[Extrait du texte]
########################################

Nour, 30 ans - Conseillère de vente
Je suis une femme musulmane d'origine maghrébine. J'ai grandi à Vaulx-en-Velin, dans le quartier du Mas du Taureau, au sein d'une famille nombreuse avec quatre frères et une sœur. C'est un quartier où tout le monde se connaît, où les regards pèsent lourds et où il vaut mieux ne pas sortir du cadre imposé par la communauté si on ne veut pas être mis à l'écart.
Depuis toujours, j'étais perçue comme un garçon manqué. Je préférais le sport aux poupées, les survêts aux robes, et je ne me suis jamais vraiment intéressée aux garçons, contrairement à ma sœur et aux filles de mon âge. Ma famille pensait que j'étais juste différente, mais personne ne s'imaginait la vérité : je ne ressentais d'attirance que pour les femmes.
La découverte de mon homosexualité
C'est à 23 ans que tout a changé. J'ai rencontré celle qui serait mon premier amour. Je me souviens encore du vertige que j'ai ressenti quand j'ai compris ce que je vivais. Moi qui n'avais jamais eu de petit copain, je venais de tomber amoureuse pour la première fois, et c'était d'une femme. Ce fut à la fois une illumination et une tempête. Comment pouvais-je concilier ce que je ressentais avec tout ce que j'avais appris, tout ce que l'on attendait de moi ?
Pendant plusieurs mois, j'ai gardé notre relation secrète. J'étais tiraillée entre l'amour que je découvrais et la peur du rejet. Mais les secrets finissent toujours par être dévoilés. Mes frères ont surpris des messages sur mon téléphone, et tout a basculé. Ils ont d'abord tenté de me raisonner, pensant que ce n'était qu'une phase, une erreur passagère. Puis ils en ont parlé à mes parents.

########################################

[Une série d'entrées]
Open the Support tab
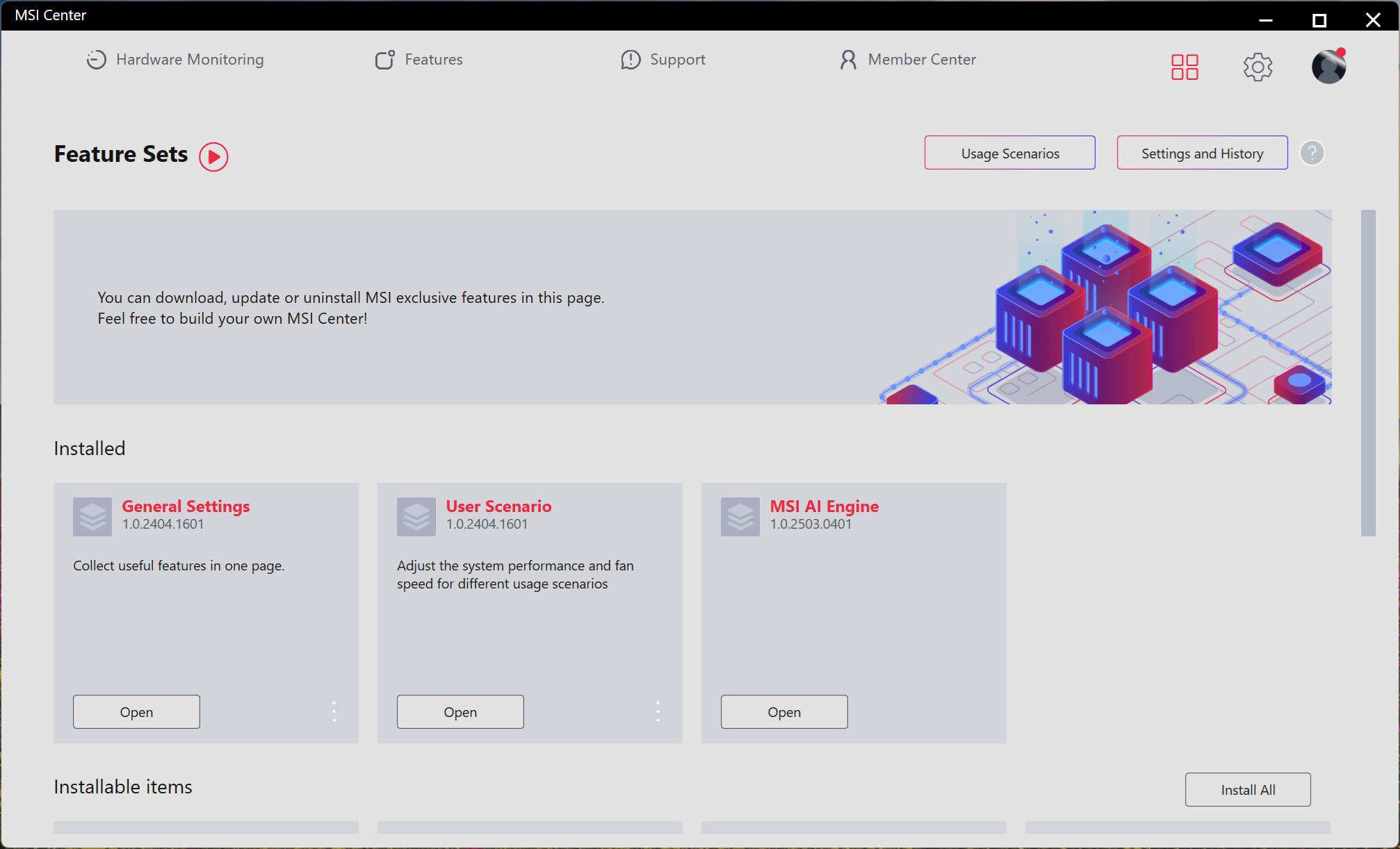Image resolution: width=1400 pixels, height=849 pixels. click(663, 60)
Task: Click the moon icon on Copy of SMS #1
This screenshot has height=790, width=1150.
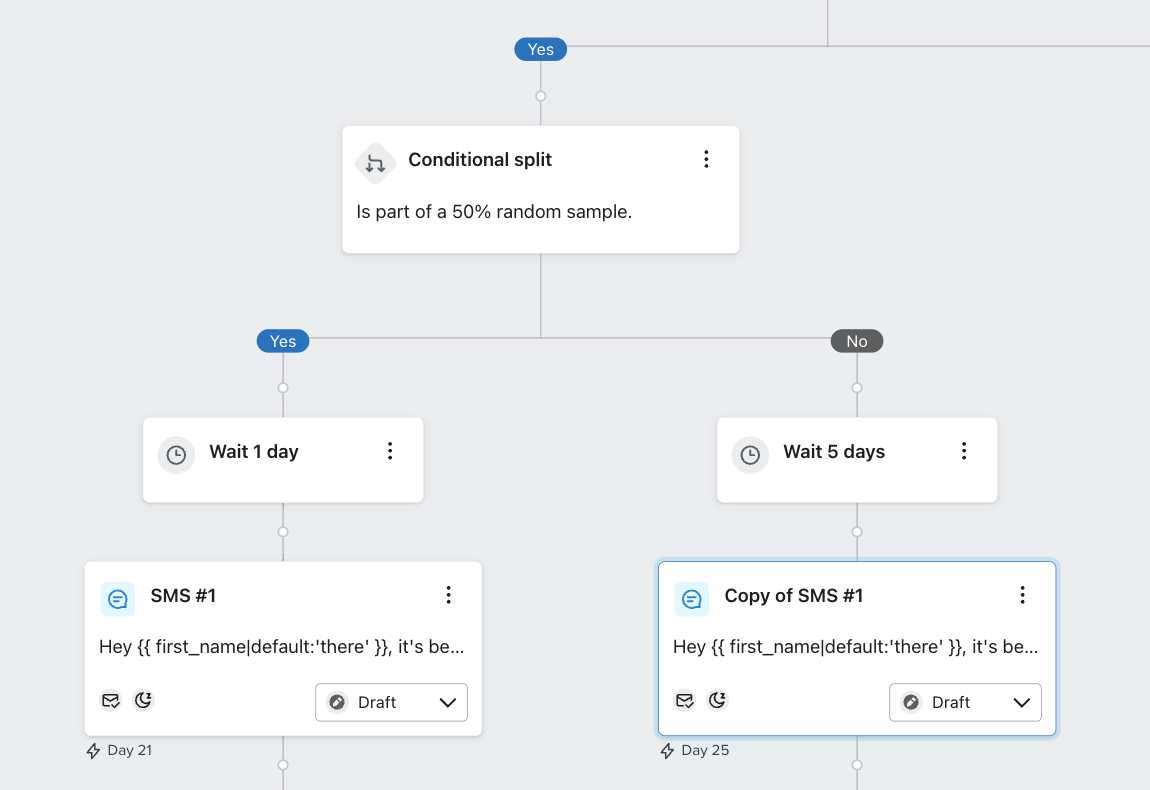Action: [x=717, y=700]
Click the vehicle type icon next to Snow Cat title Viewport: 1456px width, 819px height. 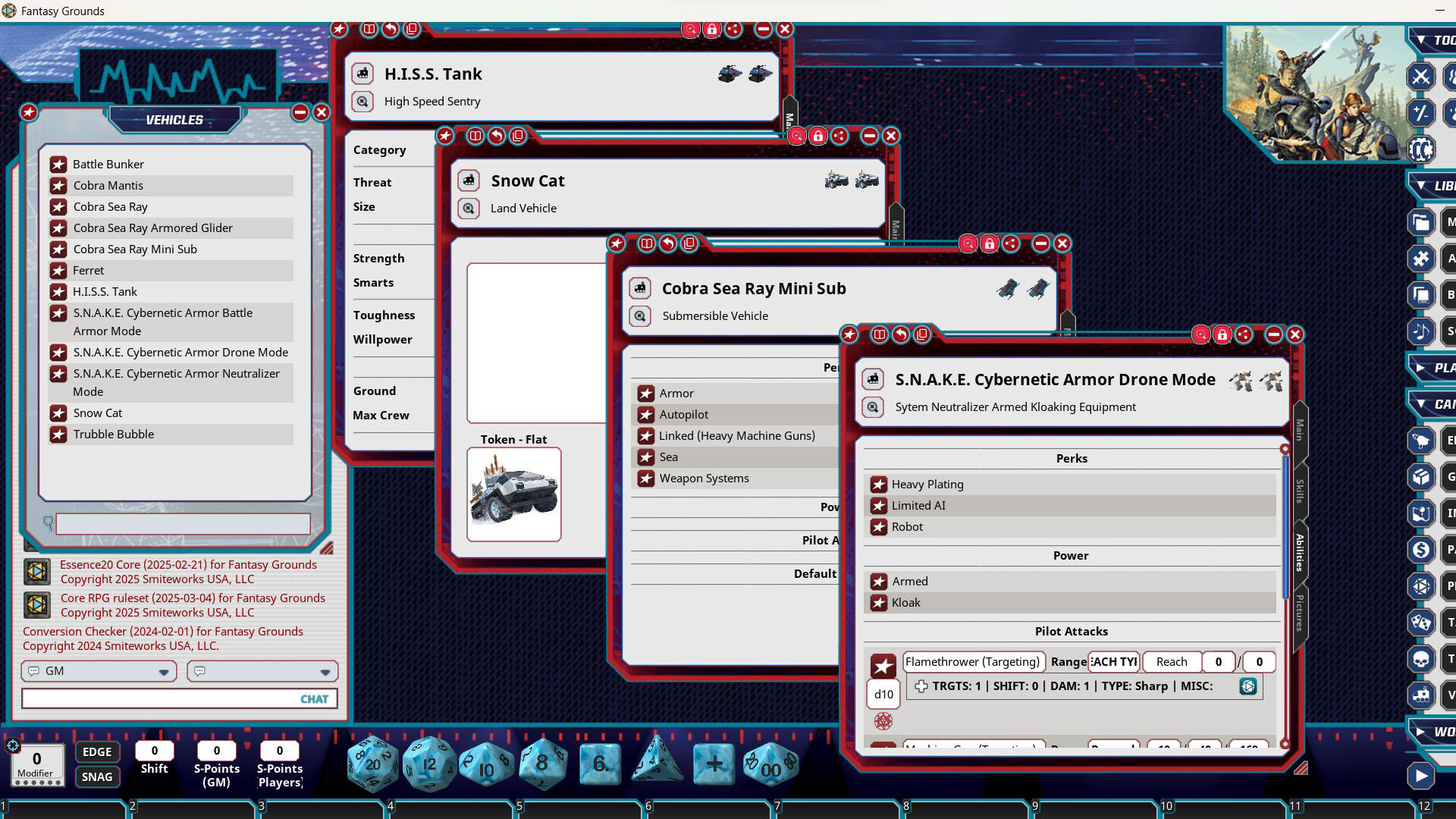(470, 180)
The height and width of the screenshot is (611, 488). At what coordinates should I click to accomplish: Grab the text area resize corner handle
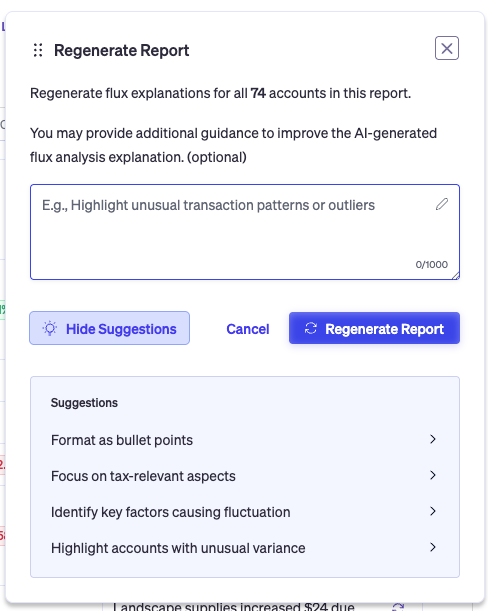(x=455, y=275)
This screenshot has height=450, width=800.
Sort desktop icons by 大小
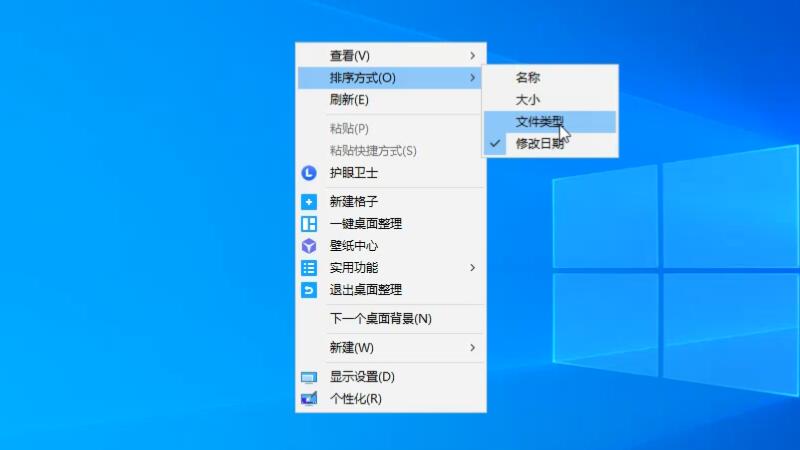point(528,100)
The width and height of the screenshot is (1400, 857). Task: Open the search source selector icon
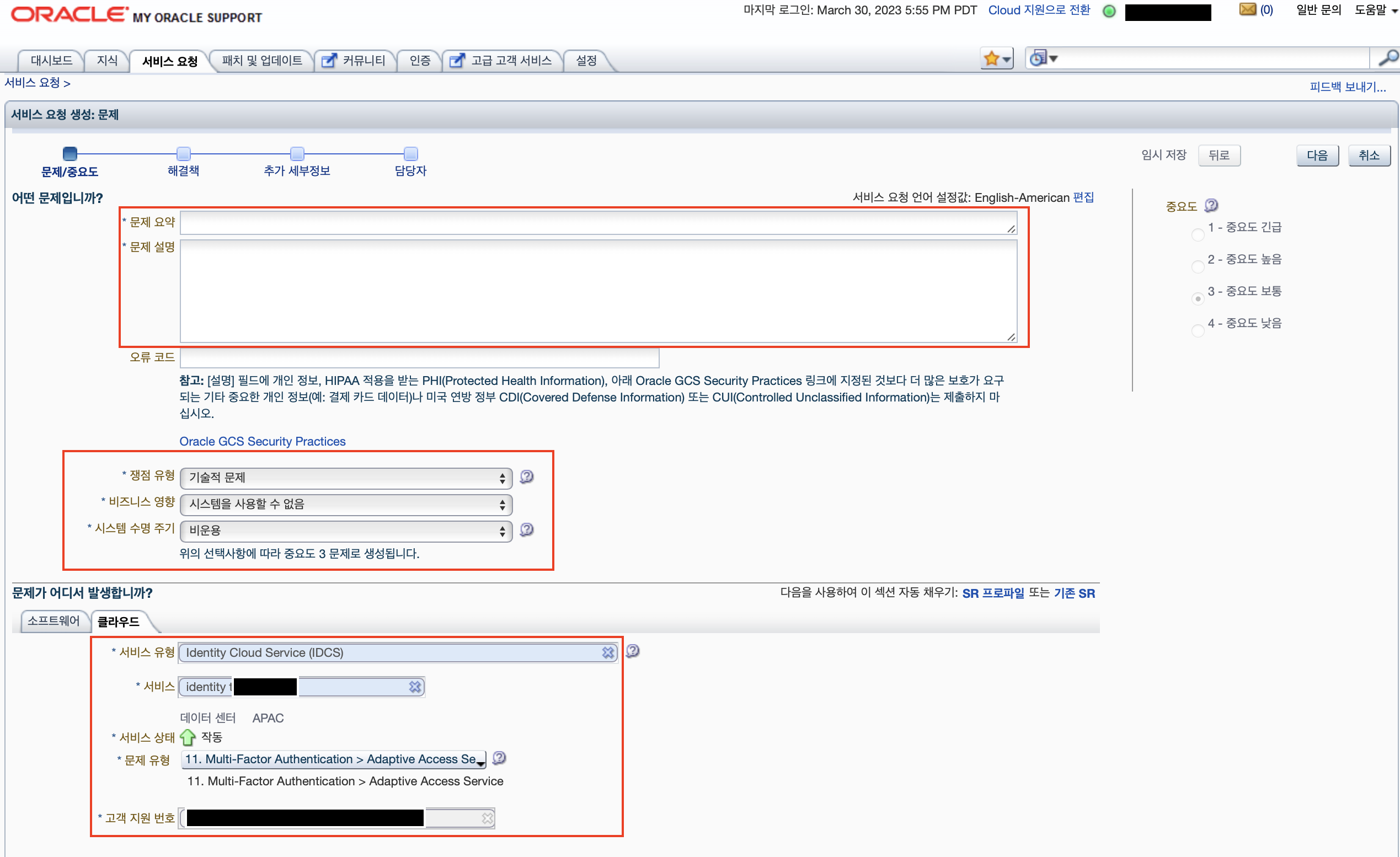1043,58
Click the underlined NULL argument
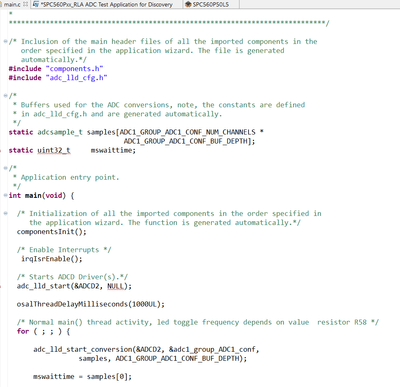This screenshot has height=387, width=400. pos(115,286)
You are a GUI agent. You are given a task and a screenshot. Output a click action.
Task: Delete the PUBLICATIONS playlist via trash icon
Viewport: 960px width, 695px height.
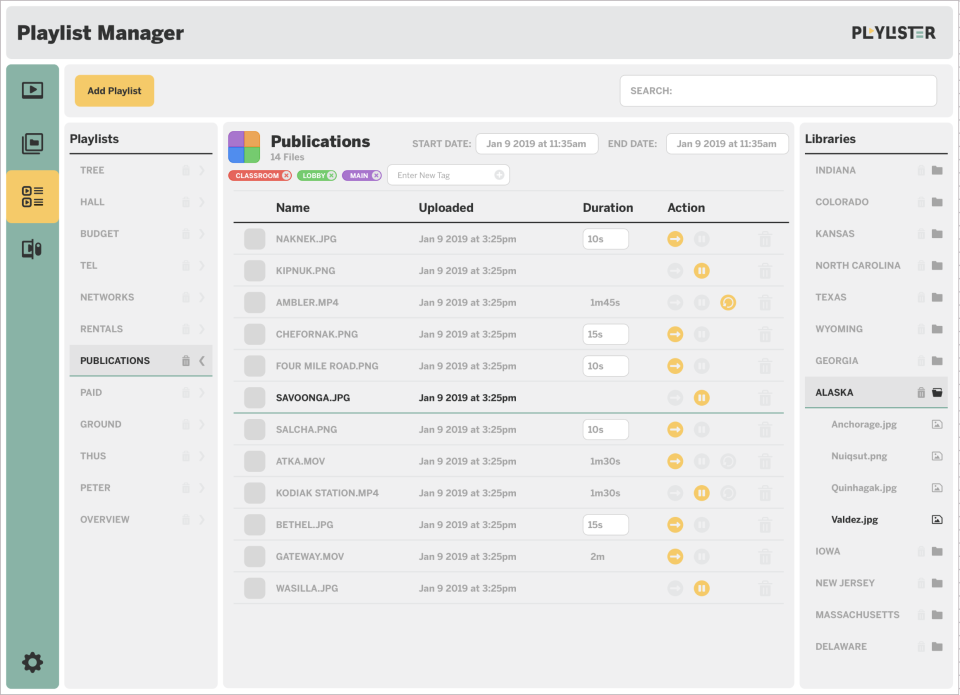[186, 361]
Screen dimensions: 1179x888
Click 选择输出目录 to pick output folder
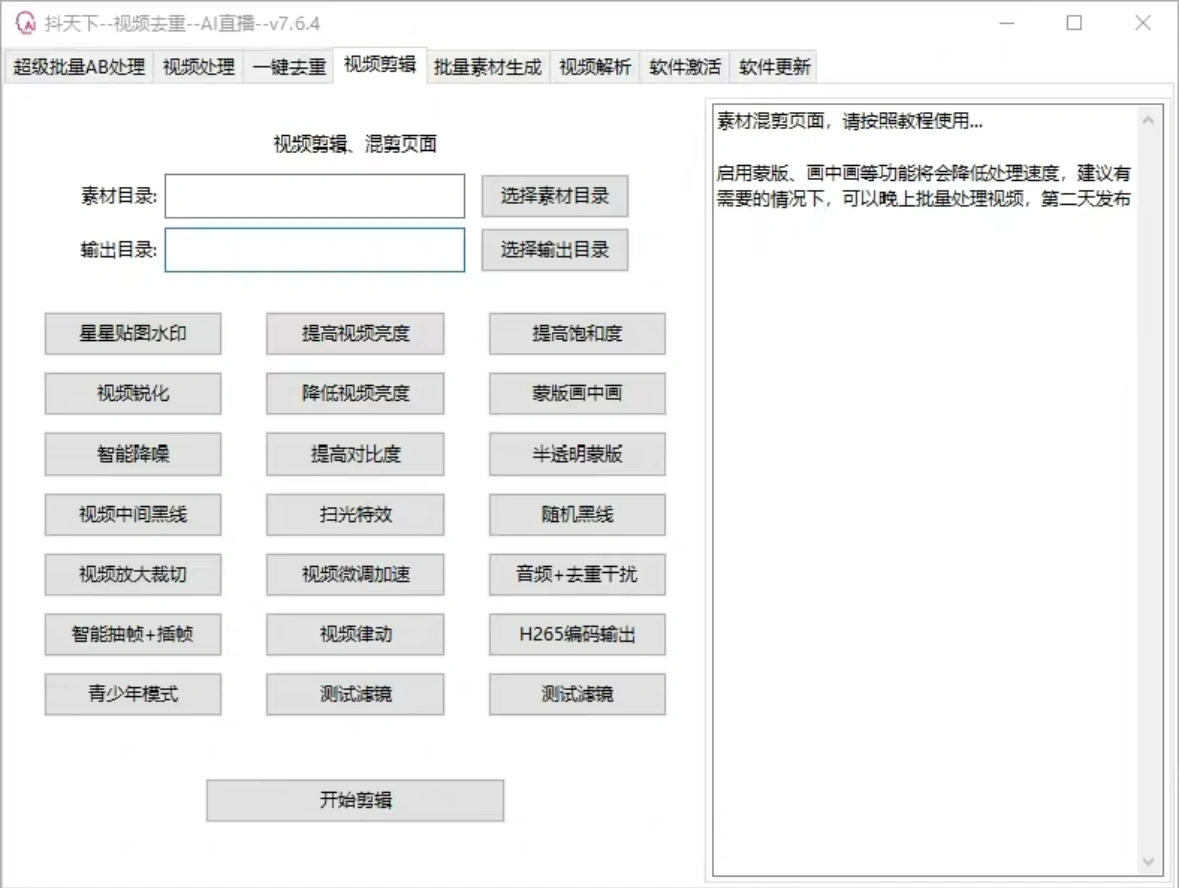pos(555,250)
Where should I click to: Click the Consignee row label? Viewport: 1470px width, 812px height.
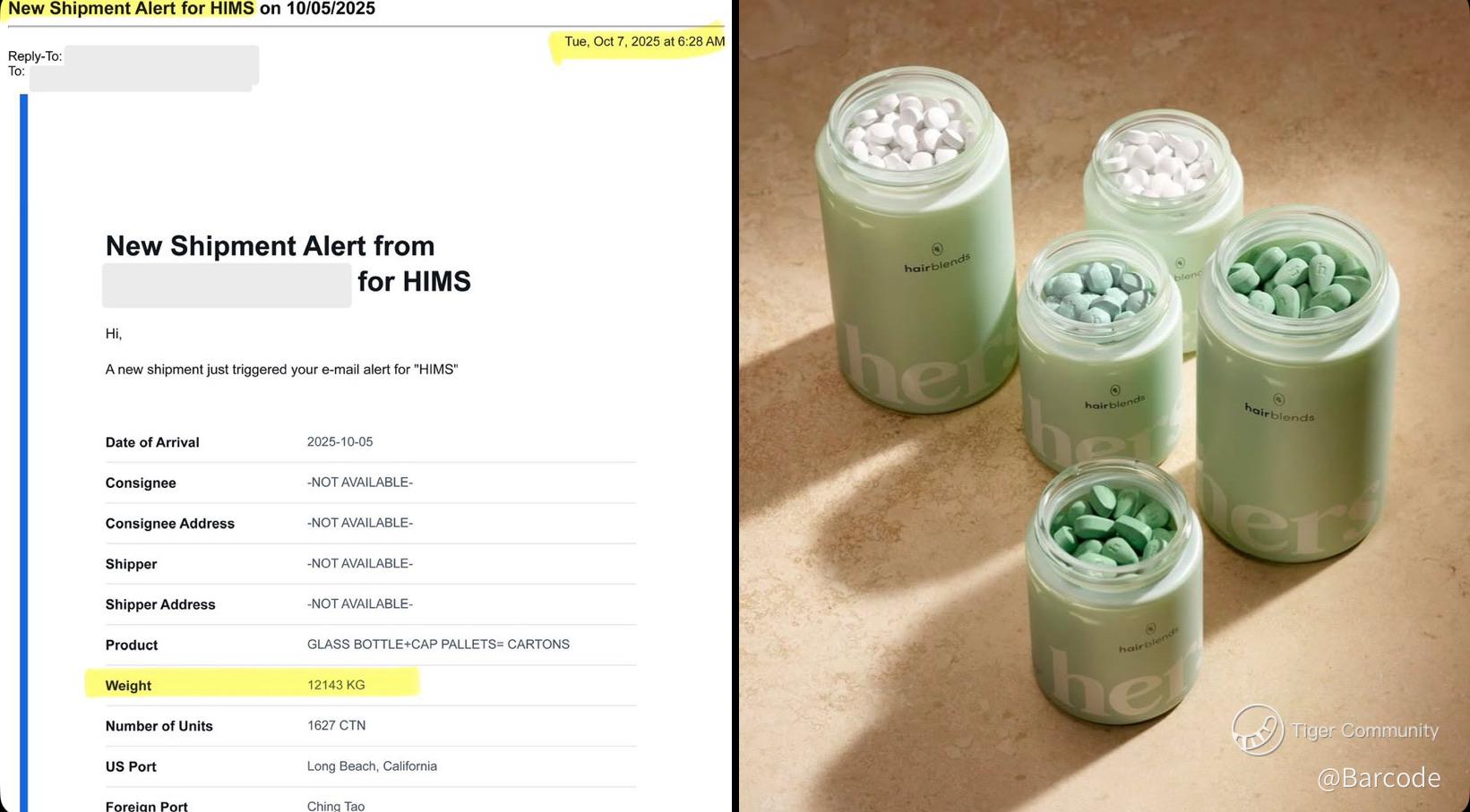pos(141,483)
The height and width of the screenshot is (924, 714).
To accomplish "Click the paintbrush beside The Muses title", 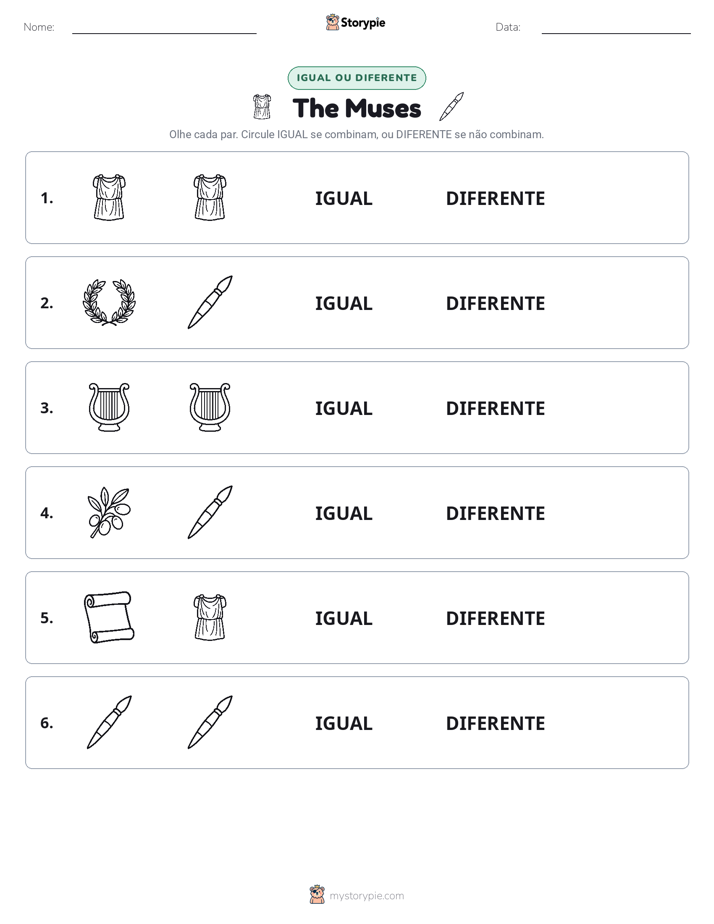I will coord(452,106).
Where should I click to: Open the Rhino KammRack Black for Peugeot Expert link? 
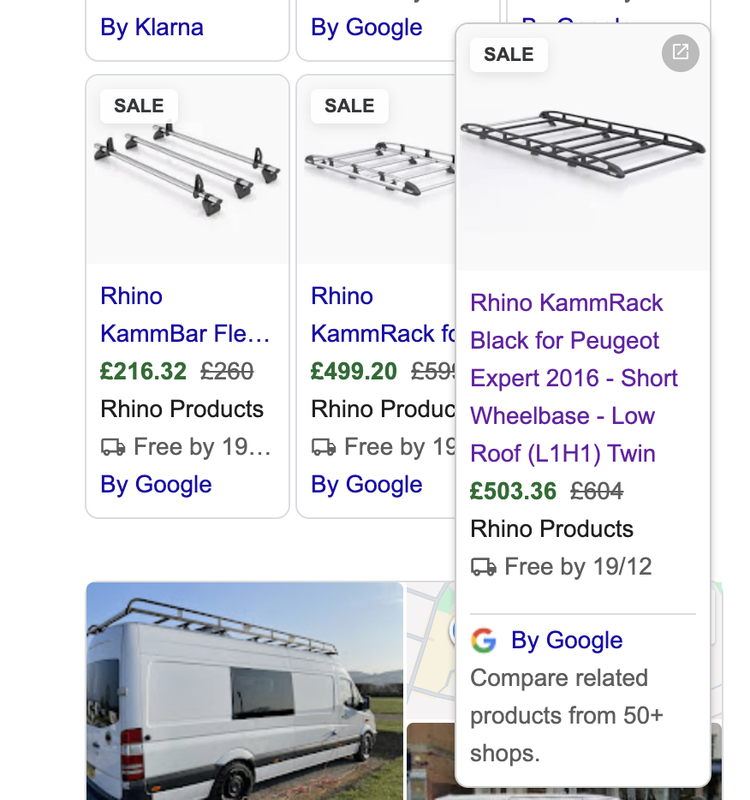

########################################

[Consigne donnée 1]
Dans le témoignage de Nour figurant plus haut, relevez toutes les caractéristiques du quartier introduites par « où » dans la phrase qui commence par « C'est un quartier ».
[Consigne donnée 2]
Reproduisez fidèlement le passage du témoignage de Nour qui s'ouvre sur les mots contenant « Depuis toujours, j'étais » et se clôt sur « pour les femmes. ».
[Consigne donnée 3]
Reprenez le témoignage de Nour là où il s'interrompt et poursuivez-en le récit.

[Réponse attendue 1]
- tout le monde se connaît
- les regards pèsent lourds
- il vaut mieux ne pas sortir du cadre imposé par la communauté si on ne veut pas être mis à l'écart

[Réponse attendue 2]
Depuis toujours, j'étais perçue comme un garçon manqué. Je préférais le sport aux poupées, les survêts aux robes, et je ne me suis jamais vraiment intéressée aux garçons, contrairement à ma sœur et aux filles de mon âge. Ma famille pensait que j'étais juste différente, mais personne ne s'imaginait la vérité : je ne ressentais d'attirance que pour les femmes.

[Réponse attendue 3]
L’annonce à ma famille
Le jour où mes parents l'ont appris reste gravé en moi comme une blessure profonde. Leur déception était évidente, leur incompréhension totale. Mon père a choisi le silence, tandis que ma mère a essayé de me faire entendre raison. "Ce n'est pas naturel", "Ce n'est pas notre culture", "Que vont dire les gens ?" Les phrases se succédaient et me poignardaient en plein cœur. J'étais partagée entre l'envie de hurler ma vérité et celle de disparaître pour ne plus voir la douleur dans leurs yeux.
Les mois qui ont suivi ont été éprouvants. Les discussions tournaient en rond, les regards étaient lourds de reproches. Mais à force de dialogue, à force de prouver que ce que je vivais n'était ni une passade ni un caprice, les tensions se sont apaisées. Mes parents ont fini par accepter mon homosexualité, à leur manière. Ils m'ont demandé de ne pas m'afficher, de vivre ma vie discrètement. Dans le quartier, personne ne devait savoir. Ils ne voulaient pas voir, pas entendre, pas affronter le regard des autres.
L’acceptation progressive
Cela m'a brisée, mais j'ai accepté, car c'était déjà une victoire. À défaut de reconnaissance pleine et entière, j'avais réussi à leur faire comprendre que je restais leur fille, que mon amour pour une femme ne changeait rien à cela. Au fil des ans, leur regard a changé, et j'ai appris à m'aimer sans me cacher.
Il y a quatre ans, j'ai présenté Anna à ma famille. Anna, c'est mon pilier, mon amour, celle qui a vu mes doutes, mes peurs, mais aussi ma détermination à vivre librement. Ce jour-là, j'étais nerveuse, mais à ma grande surprise, tout s'est bien passé. Mes parents l'ont accueillie sans hostilité, mes frères l'ont acceptée, et ma sœur l'a immédiatement adorée. Ce n'était pas parfait, mais c'était réel. Avec le temps, l'amour a pris le dessus sur la peur du regard des autres.
Mon message à celles et ceux qui vivent la même chose
Aujourd'hui, je suis fière du chemin parcouru. Je ne vis plus dans ce quartier mais mes parents y vivent toujours. Là-bas, les mentalités évoluent trop lentement, mais je ne me cache plus. Je sais que je ne pourrai jamais pleinement afficher mon amour ici, mais je sais aussi que je suis entourée de ceux qui comptent vraiment. Et surtout, je sais que mon amour est légitime, qu'il a sa place, même dans un monde qui a du mal à l'accepter.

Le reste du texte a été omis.